兩個人還要說什麼,就只聽遠處有人說話的聲音是漸漸近了,想必是戲散場了,那些下人們都是三三兩兩地走回來了。
蘇七鳳趕緊對芮貴說,貴哥哥,我是不能開口說話的,以免被他們發現了端倪就不妙了,你在那裡住着的,等找個機會我去找你。
芮貴說,他是住在後面的累香苑的,說是他也是來這裡不久的,一般也都是在那院子裡不出來的,這次要不是這戲,那他是不會遇到七鳳的。
蘇七鳳匆匆別過芮貴,回了自己的屋子。
剛進屋,就聽到了有腳步聲朝自己這邊走來。
不用猜,蘇七鳳也是知道那腳步聲是誰的。
門沒被敲響,就被猛地推開了,進來一個人看到了坐在椅子上的蘇七鳳,很是驚異地問,你不是身子不舒服麼?怎麼沒在牀上歇着?

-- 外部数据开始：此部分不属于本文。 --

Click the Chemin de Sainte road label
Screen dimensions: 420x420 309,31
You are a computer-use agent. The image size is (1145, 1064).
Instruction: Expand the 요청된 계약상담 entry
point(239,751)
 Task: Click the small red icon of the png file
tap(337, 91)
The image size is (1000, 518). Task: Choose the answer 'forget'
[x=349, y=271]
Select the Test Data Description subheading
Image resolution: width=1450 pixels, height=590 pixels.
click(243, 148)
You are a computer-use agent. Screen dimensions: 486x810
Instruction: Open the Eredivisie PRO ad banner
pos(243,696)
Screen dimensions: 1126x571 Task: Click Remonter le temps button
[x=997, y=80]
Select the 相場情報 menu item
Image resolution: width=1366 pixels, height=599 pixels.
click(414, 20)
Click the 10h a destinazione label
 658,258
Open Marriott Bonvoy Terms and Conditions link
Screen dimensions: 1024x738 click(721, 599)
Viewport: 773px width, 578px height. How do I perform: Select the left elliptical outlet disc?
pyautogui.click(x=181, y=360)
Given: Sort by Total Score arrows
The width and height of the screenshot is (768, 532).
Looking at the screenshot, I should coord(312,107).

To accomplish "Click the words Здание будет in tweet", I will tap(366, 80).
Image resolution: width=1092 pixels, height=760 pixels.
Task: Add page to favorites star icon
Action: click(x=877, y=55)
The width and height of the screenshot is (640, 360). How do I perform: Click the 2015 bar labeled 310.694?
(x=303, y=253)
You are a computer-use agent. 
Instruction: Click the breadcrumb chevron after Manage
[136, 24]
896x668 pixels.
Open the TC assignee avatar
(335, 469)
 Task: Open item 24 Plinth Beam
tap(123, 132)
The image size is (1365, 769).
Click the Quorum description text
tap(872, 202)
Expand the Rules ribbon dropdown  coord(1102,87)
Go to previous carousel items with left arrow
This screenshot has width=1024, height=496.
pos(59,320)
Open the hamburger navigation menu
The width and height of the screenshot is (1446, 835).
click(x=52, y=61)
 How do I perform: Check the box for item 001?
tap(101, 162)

蘇七鳳只是看了他一眼,心說我就是病了躺在牀上睡了,也是會被你這大力的推門聲鬧醒的,你還問我爲什麼?真是個沒心肝的大孩子。
來人是古云顥。
戲散了的時候,他的父親就拉住他,很是婉轉地問了蘇七鳳的情況,什麼她是哪裡人啊?她心境怎麼樣啊?她是不是喜歡住在王爺府啊?
古云顥雖然人小,但是心機很重,他一下子就明白了自己父親的意思了,不過心裡多少有點不滿,想自己的父親在京城那是妻妾城羣的,怎麼到了這裡,又是戰亂時期,他還是忘不了招蜂引蝶呢?
“孩兒替七鳳謝謝父親的掛心了,七鳳這個女子是一個愚笨之人,又加之不能言語,心境就更是陰鬱了,不過她和孩兒在一起倒是蠻開心的,孩兒心裡正猶豫着是不是拜她做乾姐姐呢?父親您說呢?”
古云顥很是認真地說。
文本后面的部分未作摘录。